Author: Edmund A. Laport

One radiator can be used to transmit two different frequencies simultaneously provided that the frequencies are not too close together and that the radiation characteristics at the two frequencies are satisfactory.

FIG. 2.36. Example of feeding vertical radiator from two broadcast transmitters.

Feeders from each transmitter are brought to a common junction through networks that are designed to provide the proper impedance match at one frequency and simultaneously to act as a stopper circuit for the other frequency. This prevents energy from one transmitter finding its way into the output circuits of the other transmitter, where it would cause cross talk between the two programs.

A stopper circuit is one that appears to be an infinite impedance at one of the frequencies, while having some specified impedance at the other.

Using complementary stopper circuits in each feeder near their common junction provides the requisite unidirectional power flow from each transmitter into the common circuit and thence to the antenna. At the antenna, the coupling network must match the antenna impedance to the feeder at the two frequencies, taking into account the fact that the antenna impedance will be different at each of the frequencies. Furthermore, all this must be done without impairing the bandwidth requirements for each transmitter.

The solution of such a problem depends entirely upon the conditions prevailing and perhaps upon the ingenuity of the designing engineer. The problem gets more serious as the two frequencies get closer together. In general it can be said that the frequencies should differ by 100 kilocycles or more in the medium-frequency broadcast band, but at least one case is known where the frequency difference was less than this.

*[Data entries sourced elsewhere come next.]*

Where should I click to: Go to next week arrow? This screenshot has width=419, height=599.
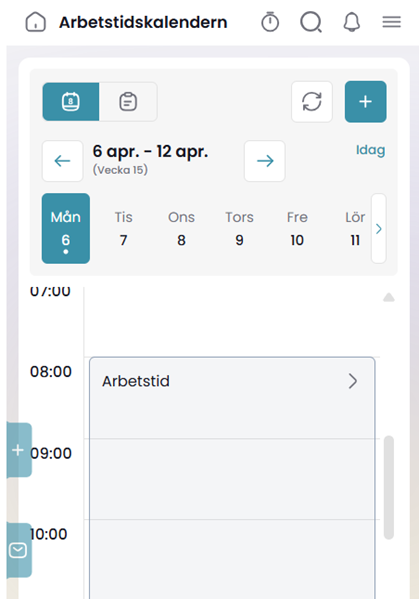265,161
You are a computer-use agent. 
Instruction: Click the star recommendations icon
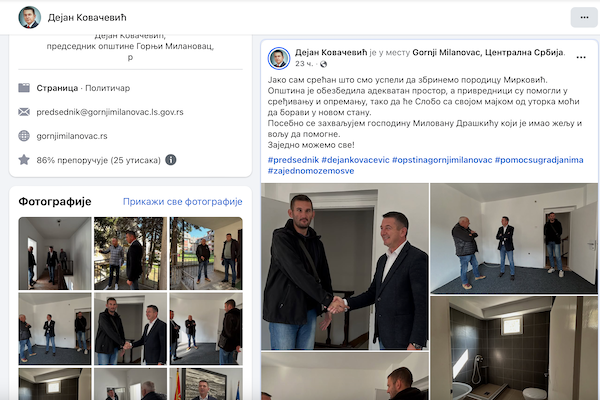pos(24,160)
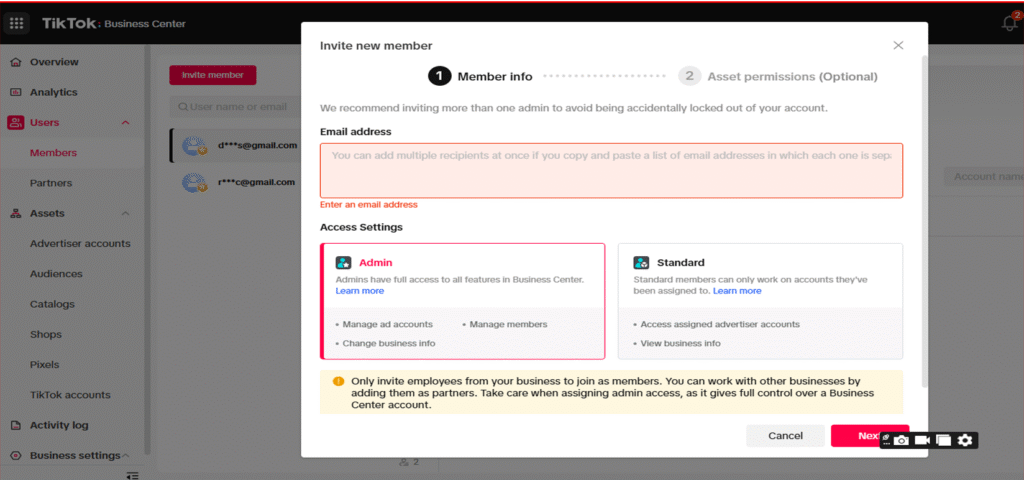
Task: Click the stacked windows capture icon
Action: pyautogui.click(x=943, y=440)
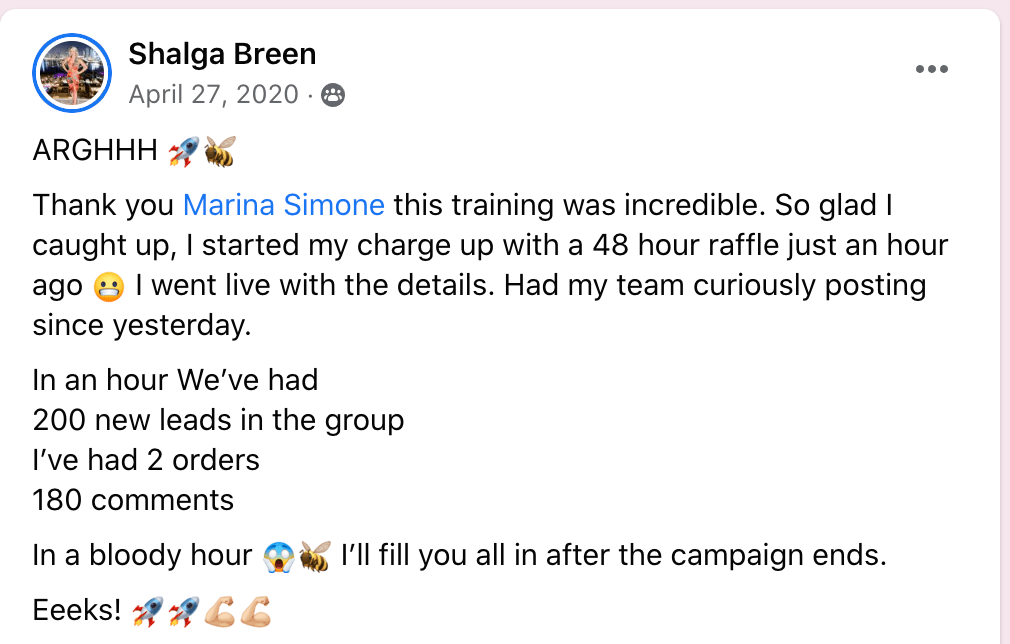Click the bee emoji after ARGHHH
Viewport: 1010px width, 644px height.
click(x=220, y=151)
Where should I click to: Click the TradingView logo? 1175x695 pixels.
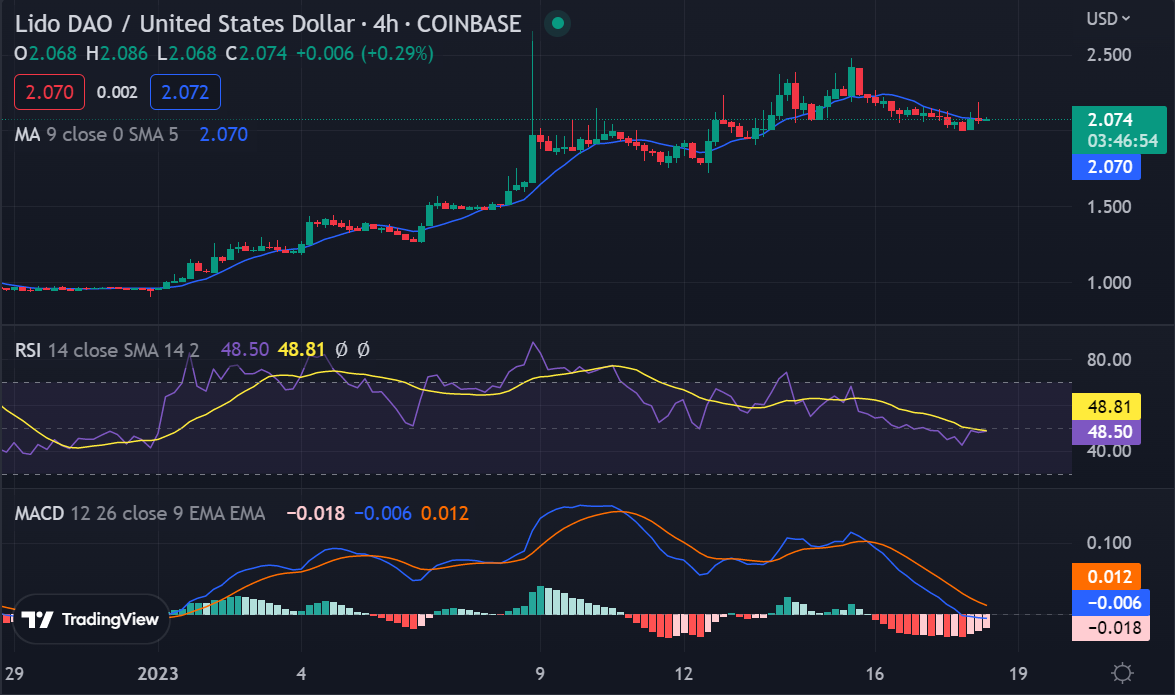(91, 619)

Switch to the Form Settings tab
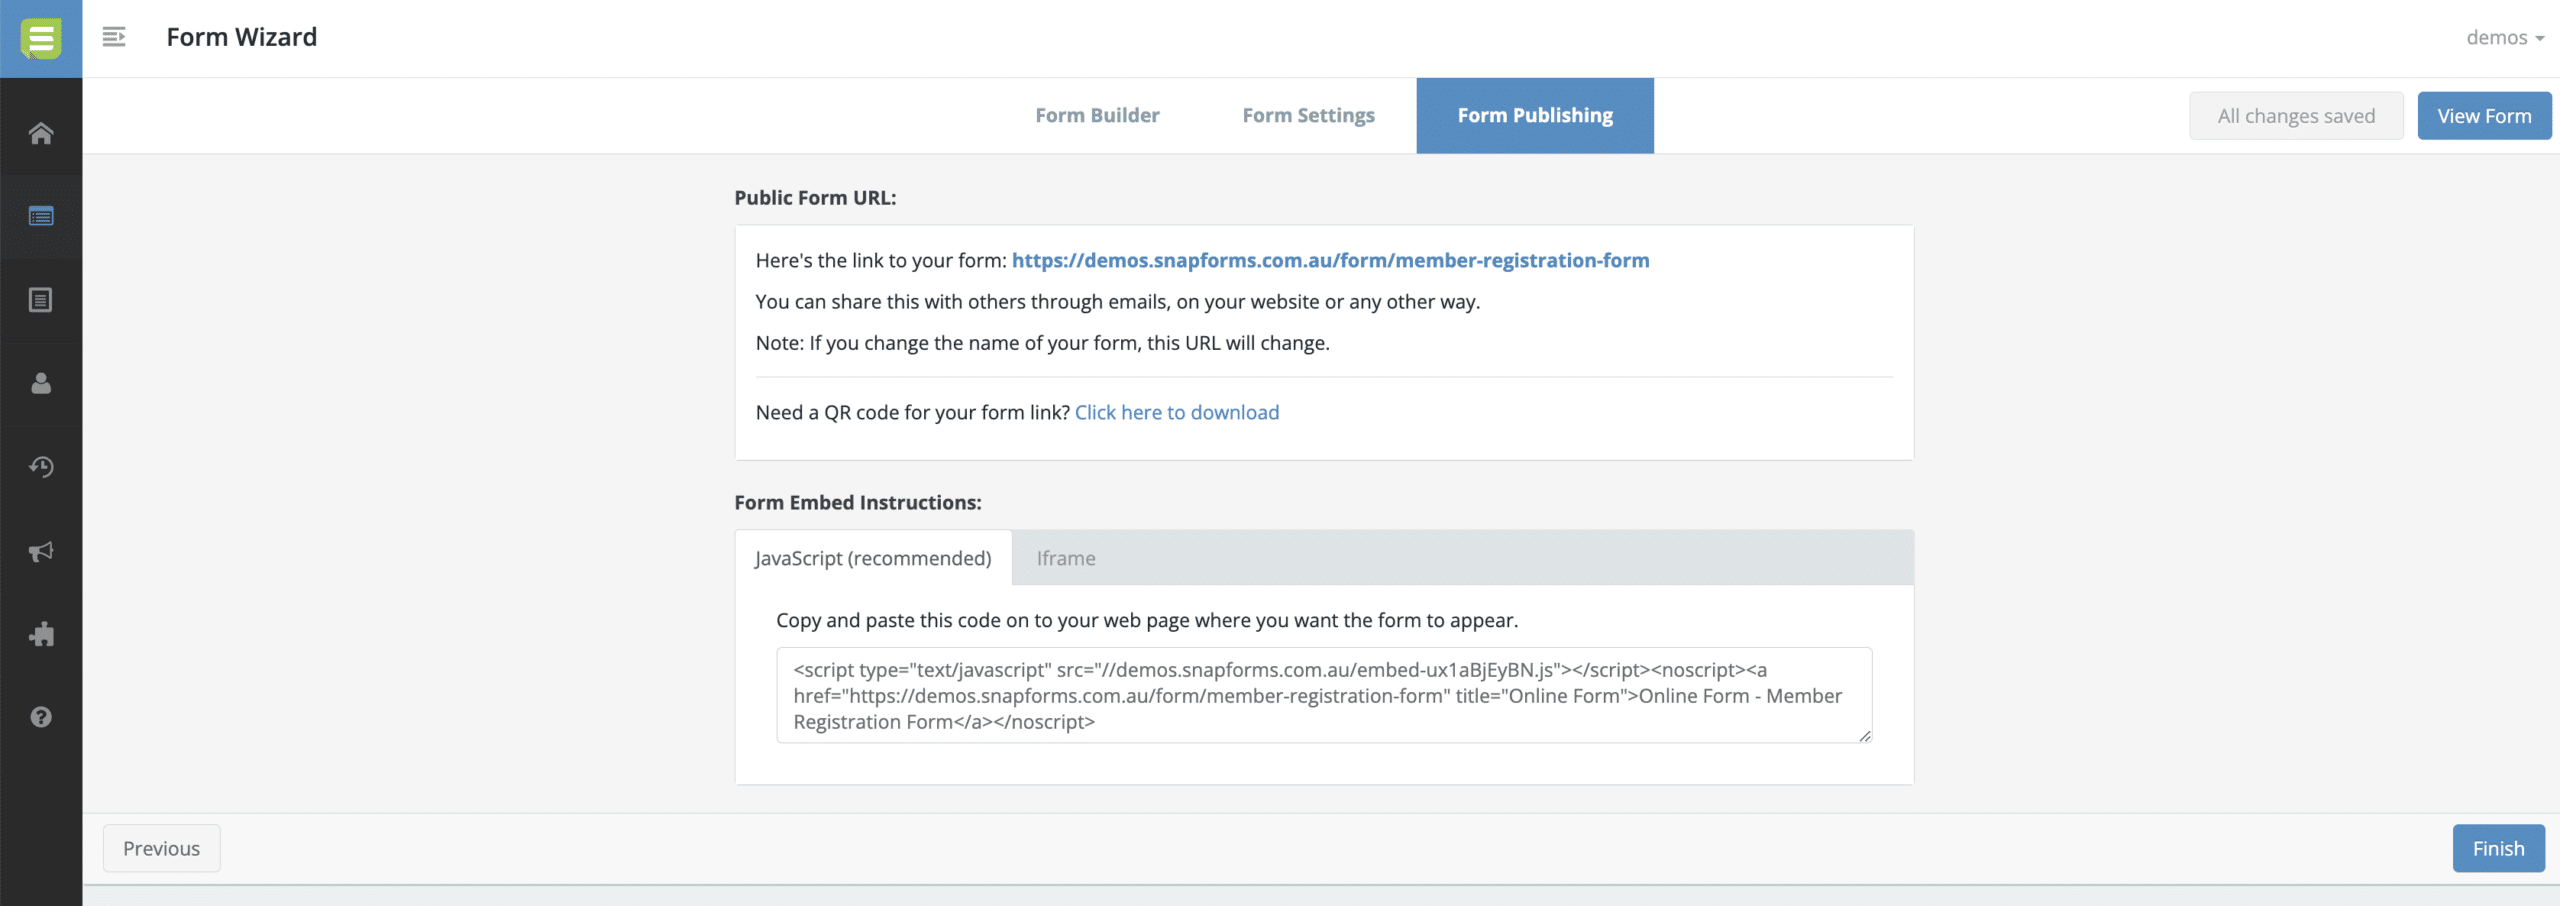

It may be instructive to describe the circuits for one such problem, in which a broadcast transmitter having a 500-ohm balanced output and working on 580 kilocycles was to be used in parallel with another transmitter of 250 ohms unbalanced output on 1,230 kilocycles. A 250-ohm unbalanced open-wire line was used from the antenna to the radio station, and so it was necessary to employ a balance-to-unbalance network, 500/250 ohms, between the 580-kilocycle transmitter and its feeder branch. Figure 2.36 shows the circuits and values computed for the system. When installed, only minor trimming adjustments were needed to obtain the desired parallel performance with a single radiator.